One of the featured artists in Sharing Honors and Burdens: Renwick Invitational 2023

A woman sits making art. White string goes diagonally across her face.

Catherine “Maggie” Thompson (Fond du Lac Ojibwe; born Minneapolis, MN, 1989; resides St. Paul, MN, with a studio in Minneapolis) is a textile artist and designer who derives inspiration from her Ojibwe heritage, family history, and the contemporary Native American experience. Thompson pushes the viewer’s understanding of textile art by combining photographs, found objects, stockings, beadwork, and more.
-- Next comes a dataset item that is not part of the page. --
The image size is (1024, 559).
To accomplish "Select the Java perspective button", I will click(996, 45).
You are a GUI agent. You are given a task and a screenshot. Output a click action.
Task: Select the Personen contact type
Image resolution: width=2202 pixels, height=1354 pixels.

Through large-scale work and installations, she brings form to emotional experiences and creates a visual way to process complex topics. 

 

Thompson received her BFA in textiles at the Rhode Island School of Design (RISD) in 2013. She had her first solo exhibition, Where I Fit, at All My Relations Gallery in Minneapolis in 2014. Since then, Thompson has exhibited at regional institutions such as the Minneapolis Institute of Art and the Plains Art Museum in Fargo, North Dakota. In 2015, she received support from the Minnesota State Arts Board Cultural Community Partnership Grant and the Native Arts and Cultures Foundation Regional Fellowship to create a body of work for her exhibit at the Minnesota Textile Center, On Borrowed Time, which explores themes of grief around her experience of losing her father. 

 

In addition to her fine arts practice, Thompson runs Makwa Studio, a small knitwear business based in Minneapolis. She is also an emerging curator of contemporary Native art and has worked on exhibitions at the Two Rivers Gallery, the McKnight Foundation, and the Minnesota Museum of American Art.